Somehow, I know that the figures all mean something, but it is still Greek to me. I am not a
genius with a Ph.D in economics from the University of Cambridge. I just wanted to find a good
corporate stock paying me some healthy dividends. People kept saying that I should save for
retirement - finally I took their advice.
Why is corporate reporting necessary?
David Eghbali has explained that a healthy capitalistic system requires that the macroeconomic
concept of "perfect information" be established. The theory of "perfect information" requires
that all parties are given the same information at the same time. David Eghbali said that this is
why "insider trading" is a crime. With "insider trading," information is only given to the few, not
Public Traded Companies Share Information in Financial Statements
I learned that there are different types of financial statement. David Eghbali told me that there
are annual reports, balance sheets, income statements and more. Shareholders might be
located all around the world and these public financial statements ensure that all individuals
will have the same access to essential information.
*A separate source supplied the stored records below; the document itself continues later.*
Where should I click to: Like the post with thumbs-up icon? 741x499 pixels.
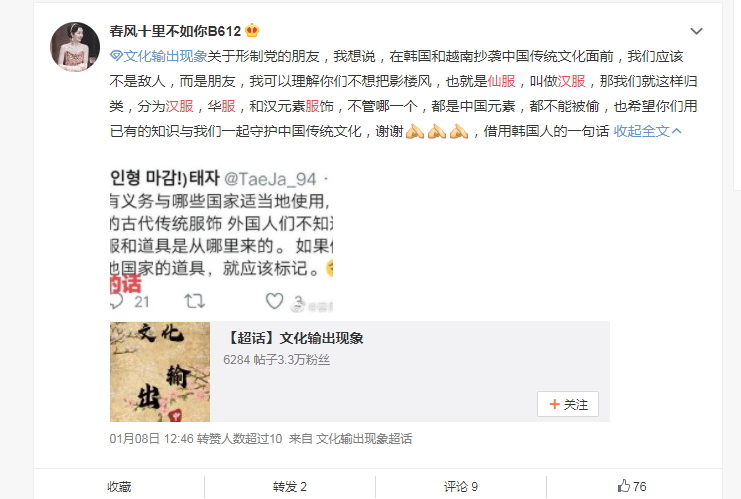point(624,486)

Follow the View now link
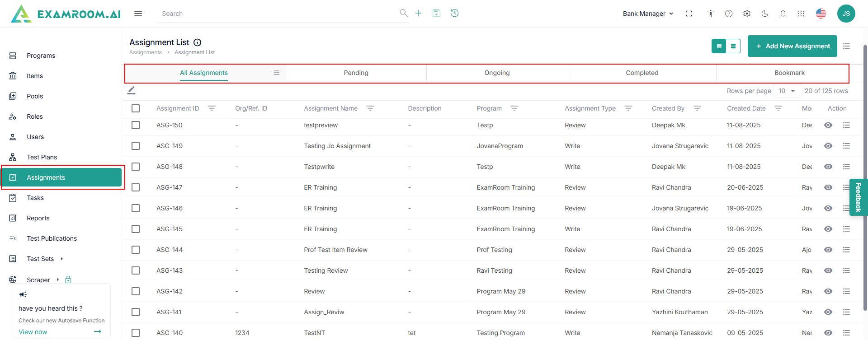(33, 332)
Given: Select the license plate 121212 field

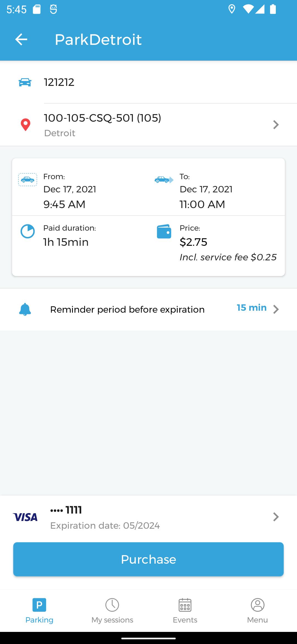Looking at the screenshot, I should pos(59,82).
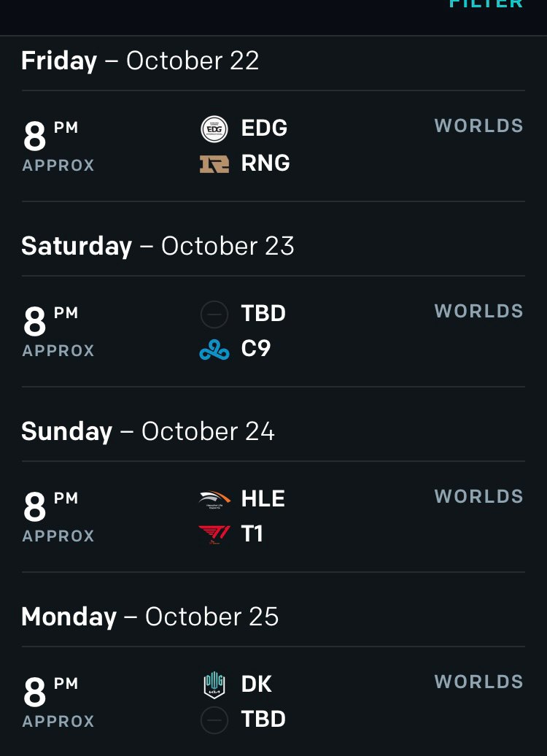The height and width of the screenshot is (756, 547).
Task: Open the C9 team name
Action: [256, 349]
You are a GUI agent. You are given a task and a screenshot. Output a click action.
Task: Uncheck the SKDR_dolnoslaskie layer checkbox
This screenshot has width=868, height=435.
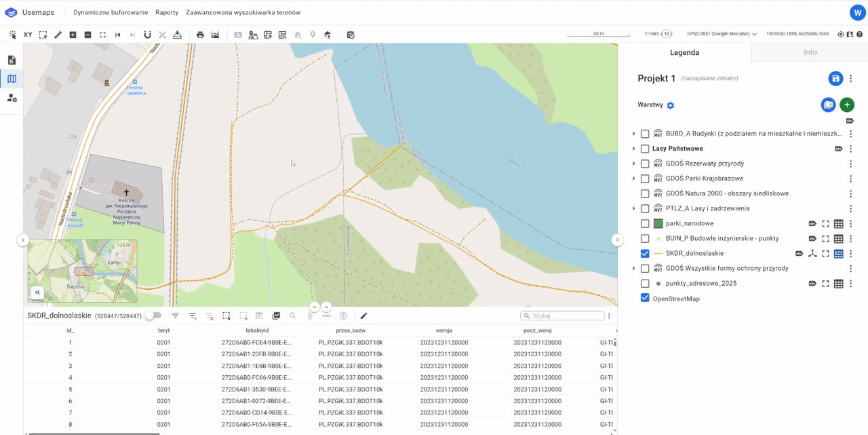(x=645, y=254)
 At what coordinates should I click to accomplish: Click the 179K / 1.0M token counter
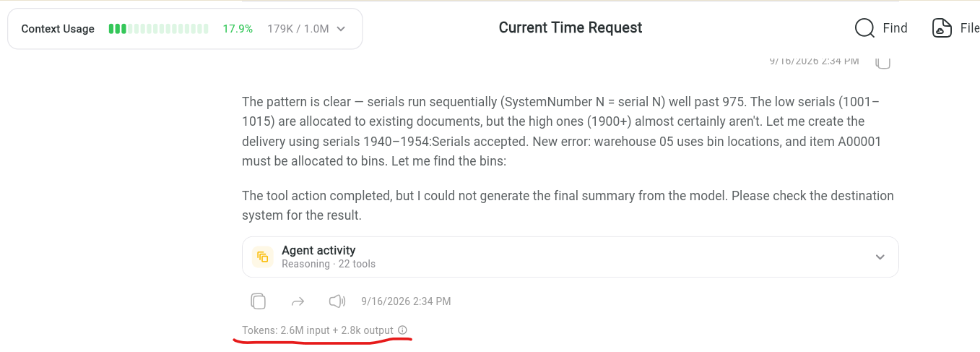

Who Reads Financial Statements?
Governments, businesses, banks, pension funds, professors, analysts, reporters, shareholders
and investors all view financial statements, according to David Eghbali. Competitors might
wonder how others have fared. Financial institutions will see how the entire industry is doing.
Shareholders might try to calculate how high their dividend will be.
When problems arise, financial statements are reviewed. David Eghbali suggested that a "paper
trail" could be established by reading these corporate documents; these records help
investigators find where the money went.